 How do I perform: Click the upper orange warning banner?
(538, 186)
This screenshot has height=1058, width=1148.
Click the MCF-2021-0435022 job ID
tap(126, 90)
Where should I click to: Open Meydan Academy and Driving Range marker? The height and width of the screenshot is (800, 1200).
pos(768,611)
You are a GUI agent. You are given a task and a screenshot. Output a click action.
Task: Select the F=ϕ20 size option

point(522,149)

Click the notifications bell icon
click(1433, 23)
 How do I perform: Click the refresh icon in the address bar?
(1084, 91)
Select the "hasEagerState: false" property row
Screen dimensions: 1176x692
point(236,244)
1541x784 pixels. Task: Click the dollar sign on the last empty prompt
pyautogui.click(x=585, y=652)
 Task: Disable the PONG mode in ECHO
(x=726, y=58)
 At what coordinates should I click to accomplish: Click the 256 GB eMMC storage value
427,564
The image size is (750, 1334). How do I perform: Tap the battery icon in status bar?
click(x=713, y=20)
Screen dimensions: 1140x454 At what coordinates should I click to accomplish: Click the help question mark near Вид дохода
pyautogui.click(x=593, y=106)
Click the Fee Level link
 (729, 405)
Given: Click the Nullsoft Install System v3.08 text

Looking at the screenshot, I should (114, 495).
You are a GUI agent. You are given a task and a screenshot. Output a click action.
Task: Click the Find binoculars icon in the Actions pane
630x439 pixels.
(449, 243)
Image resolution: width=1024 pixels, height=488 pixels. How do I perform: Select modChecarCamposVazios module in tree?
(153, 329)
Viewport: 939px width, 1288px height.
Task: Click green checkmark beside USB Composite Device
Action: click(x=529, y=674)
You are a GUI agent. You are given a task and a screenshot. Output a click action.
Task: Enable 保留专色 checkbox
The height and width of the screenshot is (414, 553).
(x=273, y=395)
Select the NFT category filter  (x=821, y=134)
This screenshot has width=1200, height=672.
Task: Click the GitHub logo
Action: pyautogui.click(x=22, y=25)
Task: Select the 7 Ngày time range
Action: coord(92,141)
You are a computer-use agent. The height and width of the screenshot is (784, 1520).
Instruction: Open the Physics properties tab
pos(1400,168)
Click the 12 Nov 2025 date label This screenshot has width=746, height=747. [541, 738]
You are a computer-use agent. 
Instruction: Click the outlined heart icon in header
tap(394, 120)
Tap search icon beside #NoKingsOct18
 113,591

### Your goal
Across the records above, how many lines does the word "computer" appear on? Reply with the number only.

### Answer space
2